I arrived at the clinic just as they were ready to take an x-ray of J's belly to see if he was constipated. He was still in some pain, but looked OK to me. Mom took the other kids home and had to go to the church for youth group activities. I had an ongoing texting conversation with some friends who would soon be moving away about whether we could meet them for dinner at the Mexican restaurant after J was done. The x-ray looked like constipation and we made a plan to clean him out (which sounded like the meanest treatment to subject a child to at the time). He also had some blood in his urine, so we decided to get an ultrasound of the kidneys just to make sure he wasn't passing a kidney stone (which would probably result in admission to the hospital, which we were trying to avoid).
I work in radiology and was able to talk the 2nd shift ultrasound tech into doing a STAT outpatient ultrasound without the hassle of going through the emergency room. J and I went to my office and left our stuff there and checked in (the woman at the check-in desk should have been gone for the day). I sat down in the room for the ultrasound and positioned myself so I could watch the screen, just behind the tech and to his side and waited patiently for the normal scan to be completed. When we looked at the left kidney (the side of the pain) there was a little bit of fullness to the portion where the urine collects (not much, but caught my attention because when people pass kidney stones this area can range from mildly dilated to fairly dilated). It also looked like there was a stone. I sent Mom a quick text to let her know J had a kidney stone, but that it wasn't the cause of the pain (the stone we saw wasn't in a location to cause pain). Immediately after the tech placed the probe in the pelvis where he could look at the bladder, and a large mass filled the image. My initial response was, "that is a lot of poop in his colon", but I quickly realized it was a large mass, and it did not belong in my son. The ultrasound tech would usually brush any questions aside and "check with the radiologist" if family members notice something wrong. Wasn't working with me. I was wanting to see more, and see that it wasn't there, and talk openly with the tech, but not say anything to frighten J. I also knew I was not ready to let Mom know. I reviewed the images with the radiologist on service for the night (one of our pediatric radiologists). He looked, thought it was odd and said, "We need an MRI".
While I was able to finagle a STAT outpatient ultrasound without going through the emergency room, that was not going to happen with an MRI. I called the ultrasound results to the doctor in the clinic (just as I would have if I were the radiologist reporting the study). J and I tried to rush through the emergency room triage and admitting process. Every time I was asked what was wrong I was torn between reporting back pain and telling everything about how we had just incidentally discovered cancer. The admission ended up being quick and relatively painless and soon we were ready for the MRI, and I finally told the story to Mom (one of the harder conversations I have had). J has always been a fidgety person and I was worried about his chances of successfully lying still in the MRI tube with all the banging noises for 30 to 45 minutes. All the while, I was also debating how much to tell him about what was going on, worried that knowing too much may kill his ability to cooperate. I have always felt it's better to tell more than less, so I told him there was a mass and we wanted to find out more about it. He thought for a minute and then turned back to his Mad Libs he had received from the nurses. Hard to know if he was scared and in denial, or if he just thought Mad Libs was far more worthy of his attention at the moment.

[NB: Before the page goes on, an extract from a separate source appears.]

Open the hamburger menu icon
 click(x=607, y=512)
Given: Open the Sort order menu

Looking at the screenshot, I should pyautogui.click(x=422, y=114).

It was time to start the MRI. I wanted to be at the control station, watching images as they came off the scanner and knowing what the extent of the mass was, where it was coming from. J wanted me in the room with him. So I sat on a chair to the side of the room with ear plugs. Unable to offer a hand of comfort. I don't even know for sure if it helped him to know I was in the same room. It was a long, noisy scan, and I was left alone in my thoughts, this time knowing that it was cancer, at least if it weren't we would have beat very long odds. J was a champ. The results were finally available, and from an imaging standpoint, we had no idea what it was. Lymphoma would be common for the age, but the imaging characteristics were odd for lymphoma, and other options included sarcomas. We finally met up again with Mom were admitted to the Children's Hospital, knowing the next step would be a surgical biopsy. And the waiting began.